Before importing a UBL file into your accounting package or forwarding it to a client, it is wise to check whether the file is valid. This practical checklist applies both to files you receive and to files created by SnelUBL.
Quick visual check
Open the UBL file in a text editor. It is XML, so it is readable as text. Check at least that invoice number, invoice date, supplier and customer details, VAT specification per rate and invoice lines with description, quantity and amount are present.
With an online validator
If you want to be sure that a file follows the UBL standard, use an independent UBL validator, for example through Peppol.org, to check structural errors.

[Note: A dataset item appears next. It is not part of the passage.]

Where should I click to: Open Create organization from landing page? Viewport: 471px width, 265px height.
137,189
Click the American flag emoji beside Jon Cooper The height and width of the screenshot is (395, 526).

This is especially useful when you receive a UBL file from an external party and are unsure whether it is built correctly.
A visual check shows whether the main data is present, but it does not replace technical validation. A validator also checks whether XML structure, required fields and namespaces match the UBL standard expected by your accounting package.
Common problems
- Missing VAT specification - some invoices do not provide a separate VAT amount per line or rate, so the recipient must derive it or automatic conversion may encode it as 0%.
- Wrong or missing identifiers - a missing KVK or VAT number can prevent accounting software from matching the invoice to the right supplier.
- Incomplete invoice lines on long invoices - when invoices have many lines across multiple pages, lines may be missing if the source did not include all pages.
For a SnelUBL UBL file
Always use the result viewer first to compare recognized data with the original before using the file. This is the fastest way to detect the issues above early.